Friday, 29 February 2008

Why do We Still Have Theologians?

Whilst dredging through the numerous - and very repetitive - stream of books published in response to The God Delusion (by Richard Dawkins, in case anybody has managed not to hear about it by now) I come across one particular argument quite frequently. It basically runs thus:
"Dawkins only ever deals with the easily refutable arguments. No theologian worth his salt uses those arguments any more."
The complaint is that Dawkins only deals with outdated or simplistic arguments for the existence of god(s), such as the ontological argument, the argument from design and Pascal's Wager. The theologians cry foul, claiming that they have newer, better arguments and that Dawkins is shooting at straw men. A couple of issues arise from this complaint that, certainly to me at least, reveal problems with the whole concept of theology.

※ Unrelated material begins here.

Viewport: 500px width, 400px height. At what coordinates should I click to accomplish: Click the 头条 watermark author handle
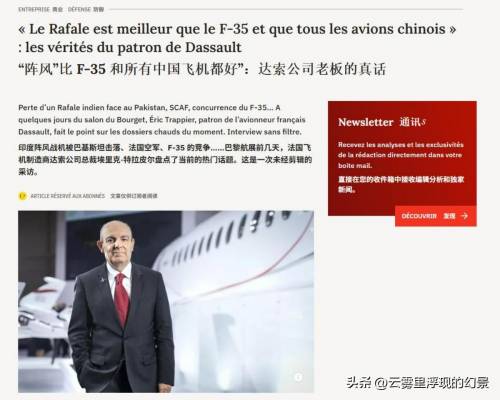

1. The disconnect between what theologians believe and what normal people believe

My experience is that most "theists on the street" - warning, anecdotal evidence alert! - who have stopped to think about the existence of god(s) at all will convince themselves with one of the aforementioned easily refutable arguments, or with something equally simplistic.
Theologians, however, have much more complicated looking arguments that talk about god(s) in much more abstract terms. Often these arguments resemble the cosmological "first cause" argument. Even if the first cause argument weren't crap (which it is), the only thing it claims to prove is the existence of a being of indeterminate origin, nature and power who flicked a switch at the start of the Universe.
Many of the theologians' other arguments run along similar lines. What they "prove" bears very little resemblance to what the person on the street believes. The theologian will then, with dubious logic, show how this nebulous "first causer" (or whatever) is in fact the Christian god (or Muslim, Jewish, Hindu etc.).

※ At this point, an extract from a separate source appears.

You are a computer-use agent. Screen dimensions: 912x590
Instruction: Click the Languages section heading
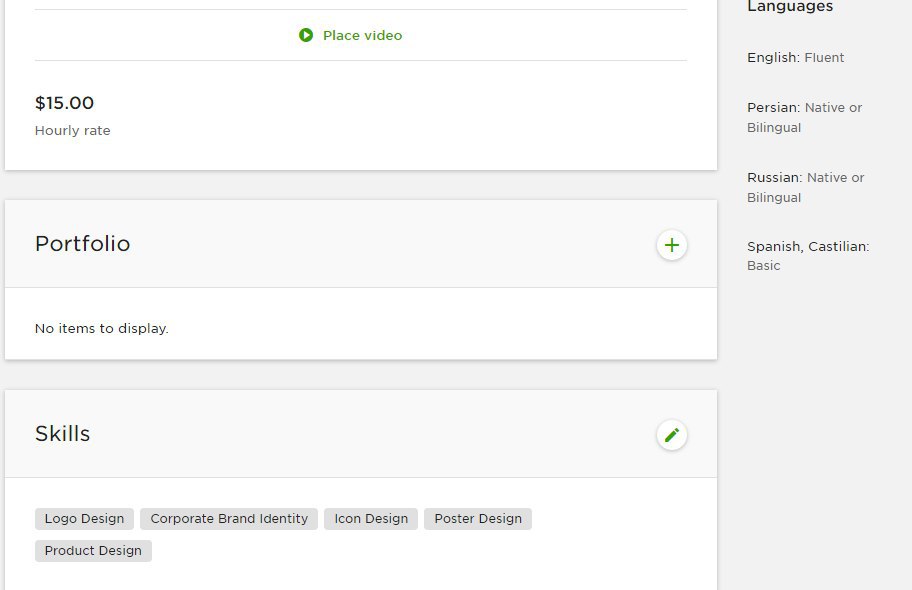coord(790,7)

2. Theology is totally self-justifying
The only arguments in favour of theology as a discipline are theological in nature. Theology exists to investigate a phenomenon the theologians tell us only they can correctly define. Over the centuries they have created and perpetuated their own little reality within which they perform their "investigations", which generally amount to nothing more than empty philosophical ravings. They talk about concepts like god(s) and the afterlife for which we have no proof. In fact, one of the chief jobs of the theologian is to ensure that the definitions of these concepts remain conveniently outside the sphere of scientific enquiry.
If theologians examined the societal effects of god-belief they would more properly be called anthropologists or historians. If they examined its effect on individuals they might be psychologists or neuro-scientists. There is no rational element of religion that cannot be explored within genuine academic disciplines. This leaves the irrational stuff; the province of the theologian.

It seems to me that theology exists only to perpetuate itself. Why not just let the philosophers, anthropologists, archaeologists, historians, psychologists and neuro-scientists get on with exploring why we believe and how? In fact, science and philosophy are much better equipped (ie. with open minds) to answer the questions posed by theology in a rational fashion.

For reference, books I have ploughed through include God's Undertaker - Has Science Buried God? by John Lennox, The Dawkins Delusion and Dawkins' God by Alistair McGrath, The Irrational Atheist by Vox Day and Darwin's Angel by John Cornwell.


Isaac Gouy said...

... created and perpetuated their own little reality within which they perform their "investigations" ...

string theory? :-)

Stephen Bain said...

As far as I'm aware, string theory differs significantly from theology.

For a start, it is quite widely criticised within the scientific community because it hasn't yet provided any experimentally testable predictions. However, it is still studied because it has potential. If the theory can be fully fleshed out it would be a way to unite the major areas of physics.

It has also produced several indications that it is worth pursuing. For example its consistent model for quantum gravity. However, the various branches of string theory are incomplete.

Most scientists are aware that string theory is just a hypothesis. It will be discarded by science in the fullness of time, should it either be falsified or fail to make any useful predictions.

Anonymous said...

Drop the science stuff. Its all poetics.

Metaphors. Metaphors. Metaphors.

And we all know it.
And it doesn't matter.

Let religion be its own beautiful animal. Except when its gets bad. Then punish it with a military.

Otherwise, if it says to Love, then let it be.

Stephen Bain said...

"Drop the science stuff. Its all poetics."

Either that, or it's the most effective system we have for understanding the Universe.

For a metaphor, it does a pretty good job at curing diseases and producing technological innovation.